● **WHAT NEEDS TO BE DONE**:
Below are entries; output exactly the lines from the one with "Instruction: Click Run" to the one with "Task: Edit the Block Firewall Access rule", both included, and nothing else.

====

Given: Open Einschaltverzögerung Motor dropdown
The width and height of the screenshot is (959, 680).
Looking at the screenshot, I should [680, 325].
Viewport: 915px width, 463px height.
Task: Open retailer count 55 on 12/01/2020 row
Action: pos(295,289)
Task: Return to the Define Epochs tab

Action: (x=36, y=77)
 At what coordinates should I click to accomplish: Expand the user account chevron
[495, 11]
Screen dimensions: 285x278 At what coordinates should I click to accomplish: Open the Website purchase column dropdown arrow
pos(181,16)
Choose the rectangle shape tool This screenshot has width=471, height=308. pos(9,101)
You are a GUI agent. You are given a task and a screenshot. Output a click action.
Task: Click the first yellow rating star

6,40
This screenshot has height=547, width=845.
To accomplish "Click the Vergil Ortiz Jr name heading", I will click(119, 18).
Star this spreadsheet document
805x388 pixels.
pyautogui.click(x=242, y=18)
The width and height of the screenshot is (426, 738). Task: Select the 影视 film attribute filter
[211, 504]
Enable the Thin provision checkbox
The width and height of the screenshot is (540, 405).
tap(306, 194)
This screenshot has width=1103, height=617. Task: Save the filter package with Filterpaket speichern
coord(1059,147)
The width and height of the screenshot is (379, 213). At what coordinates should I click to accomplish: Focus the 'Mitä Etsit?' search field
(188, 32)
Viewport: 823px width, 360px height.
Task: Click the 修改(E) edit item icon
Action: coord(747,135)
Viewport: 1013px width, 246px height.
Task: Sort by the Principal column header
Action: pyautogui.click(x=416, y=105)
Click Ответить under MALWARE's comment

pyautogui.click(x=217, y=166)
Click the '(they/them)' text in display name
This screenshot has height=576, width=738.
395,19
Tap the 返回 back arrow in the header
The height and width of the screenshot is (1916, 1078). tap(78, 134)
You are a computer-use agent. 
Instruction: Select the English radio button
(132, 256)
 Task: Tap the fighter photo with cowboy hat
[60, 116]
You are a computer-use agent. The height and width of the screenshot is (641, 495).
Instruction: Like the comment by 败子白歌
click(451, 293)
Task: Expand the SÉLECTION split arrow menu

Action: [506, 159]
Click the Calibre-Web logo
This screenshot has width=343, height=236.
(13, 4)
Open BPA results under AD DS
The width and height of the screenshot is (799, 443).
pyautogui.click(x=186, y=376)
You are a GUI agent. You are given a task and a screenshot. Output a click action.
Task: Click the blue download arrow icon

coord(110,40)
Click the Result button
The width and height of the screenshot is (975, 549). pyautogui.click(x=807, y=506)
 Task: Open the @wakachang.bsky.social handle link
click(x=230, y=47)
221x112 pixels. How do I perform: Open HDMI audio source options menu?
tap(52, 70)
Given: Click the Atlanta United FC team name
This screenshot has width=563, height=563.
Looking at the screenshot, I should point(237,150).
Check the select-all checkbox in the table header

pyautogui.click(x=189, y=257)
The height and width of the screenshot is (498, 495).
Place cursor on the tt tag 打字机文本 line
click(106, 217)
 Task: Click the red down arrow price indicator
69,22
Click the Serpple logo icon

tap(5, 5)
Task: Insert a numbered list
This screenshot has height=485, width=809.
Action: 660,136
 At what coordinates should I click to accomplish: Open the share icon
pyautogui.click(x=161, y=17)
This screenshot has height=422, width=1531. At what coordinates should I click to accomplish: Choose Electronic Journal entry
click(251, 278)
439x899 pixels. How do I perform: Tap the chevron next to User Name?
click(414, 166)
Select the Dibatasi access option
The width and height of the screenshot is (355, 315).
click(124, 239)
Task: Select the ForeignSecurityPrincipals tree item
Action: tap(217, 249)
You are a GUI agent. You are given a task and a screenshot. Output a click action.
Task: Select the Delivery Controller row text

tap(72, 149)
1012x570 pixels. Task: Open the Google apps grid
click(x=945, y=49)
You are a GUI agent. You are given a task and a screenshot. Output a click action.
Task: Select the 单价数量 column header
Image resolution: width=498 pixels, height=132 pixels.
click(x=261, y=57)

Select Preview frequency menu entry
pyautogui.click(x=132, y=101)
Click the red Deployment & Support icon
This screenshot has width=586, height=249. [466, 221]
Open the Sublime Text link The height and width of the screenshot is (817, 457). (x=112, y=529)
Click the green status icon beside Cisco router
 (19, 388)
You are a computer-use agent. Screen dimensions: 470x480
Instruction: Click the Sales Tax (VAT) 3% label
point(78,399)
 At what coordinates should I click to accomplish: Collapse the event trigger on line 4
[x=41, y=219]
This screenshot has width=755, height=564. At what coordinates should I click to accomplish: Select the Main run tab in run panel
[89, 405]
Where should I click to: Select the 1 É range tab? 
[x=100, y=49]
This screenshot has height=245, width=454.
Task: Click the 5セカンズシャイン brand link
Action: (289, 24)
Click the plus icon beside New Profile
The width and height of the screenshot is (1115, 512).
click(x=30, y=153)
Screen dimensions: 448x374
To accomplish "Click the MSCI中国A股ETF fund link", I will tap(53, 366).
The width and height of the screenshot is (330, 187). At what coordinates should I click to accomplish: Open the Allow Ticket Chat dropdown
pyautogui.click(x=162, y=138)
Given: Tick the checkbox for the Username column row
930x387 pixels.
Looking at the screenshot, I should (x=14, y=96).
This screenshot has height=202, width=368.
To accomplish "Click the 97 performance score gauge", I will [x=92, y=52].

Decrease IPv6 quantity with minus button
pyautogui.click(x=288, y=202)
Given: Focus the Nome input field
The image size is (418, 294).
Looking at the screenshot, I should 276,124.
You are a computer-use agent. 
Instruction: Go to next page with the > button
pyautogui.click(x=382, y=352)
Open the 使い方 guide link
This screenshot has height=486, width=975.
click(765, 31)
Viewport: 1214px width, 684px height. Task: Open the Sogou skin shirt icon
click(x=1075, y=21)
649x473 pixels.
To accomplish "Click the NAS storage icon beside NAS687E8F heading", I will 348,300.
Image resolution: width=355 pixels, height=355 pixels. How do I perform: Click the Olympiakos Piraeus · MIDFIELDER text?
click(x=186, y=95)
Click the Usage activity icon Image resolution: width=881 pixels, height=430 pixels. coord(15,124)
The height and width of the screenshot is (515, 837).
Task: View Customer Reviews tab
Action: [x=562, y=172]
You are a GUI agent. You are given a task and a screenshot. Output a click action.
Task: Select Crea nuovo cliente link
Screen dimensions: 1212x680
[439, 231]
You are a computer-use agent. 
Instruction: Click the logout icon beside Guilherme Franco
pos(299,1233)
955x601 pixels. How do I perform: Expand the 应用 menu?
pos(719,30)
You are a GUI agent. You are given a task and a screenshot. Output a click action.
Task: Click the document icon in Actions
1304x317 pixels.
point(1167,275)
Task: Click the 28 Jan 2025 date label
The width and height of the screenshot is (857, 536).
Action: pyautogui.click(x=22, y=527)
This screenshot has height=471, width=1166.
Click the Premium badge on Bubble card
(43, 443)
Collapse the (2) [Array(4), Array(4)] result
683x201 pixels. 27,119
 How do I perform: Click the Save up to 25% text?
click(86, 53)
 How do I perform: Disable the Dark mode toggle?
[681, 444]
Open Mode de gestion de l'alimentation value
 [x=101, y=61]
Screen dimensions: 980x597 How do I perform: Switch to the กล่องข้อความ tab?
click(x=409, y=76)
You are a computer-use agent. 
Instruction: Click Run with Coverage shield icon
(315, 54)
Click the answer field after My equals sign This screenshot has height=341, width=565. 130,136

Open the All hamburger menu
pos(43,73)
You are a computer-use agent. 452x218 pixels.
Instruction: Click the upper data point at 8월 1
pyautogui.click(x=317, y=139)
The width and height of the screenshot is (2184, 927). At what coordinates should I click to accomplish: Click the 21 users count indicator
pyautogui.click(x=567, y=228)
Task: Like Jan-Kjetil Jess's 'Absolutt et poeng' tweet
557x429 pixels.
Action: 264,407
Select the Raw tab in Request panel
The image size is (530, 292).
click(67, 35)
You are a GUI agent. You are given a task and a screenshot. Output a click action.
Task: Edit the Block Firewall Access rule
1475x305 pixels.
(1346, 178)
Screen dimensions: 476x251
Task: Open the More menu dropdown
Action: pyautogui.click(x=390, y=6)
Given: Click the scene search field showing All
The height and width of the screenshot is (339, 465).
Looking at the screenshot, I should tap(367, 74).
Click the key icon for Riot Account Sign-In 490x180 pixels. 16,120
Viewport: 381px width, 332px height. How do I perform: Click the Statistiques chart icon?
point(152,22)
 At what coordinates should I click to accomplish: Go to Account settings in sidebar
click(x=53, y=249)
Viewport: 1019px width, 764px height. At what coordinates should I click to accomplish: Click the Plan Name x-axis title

====

● **RESULT OF THE EXERCISE**:
Instruction: Click Run with Coverage shield icon
(315, 54)
Click the answer field after My equals sign This screenshot has height=341, width=565. 130,136

Open the All hamburger menu
pos(43,73)
You are a computer-use agent. 452x218 pixels.
Instruction: Click the upper data point at 8월 1
pyautogui.click(x=317, y=139)
The width and height of the screenshot is (2184, 927). At what coordinates should I click to accomplish: Click the 21 users count indicator
pyautogui.click(x=567, y=228)
Task: Like Jan-Kjetil Jess's 'Absolutt et poeng' tweet
557x429 pixels.
Action: 264,407
Select the Raw tab in Request panel
The image size is (530, 292).
click(67, 35)
You are a GUI agent. You are given a task and a screenshot. Output a click action.
Task: Edit the Block Firewall Access rule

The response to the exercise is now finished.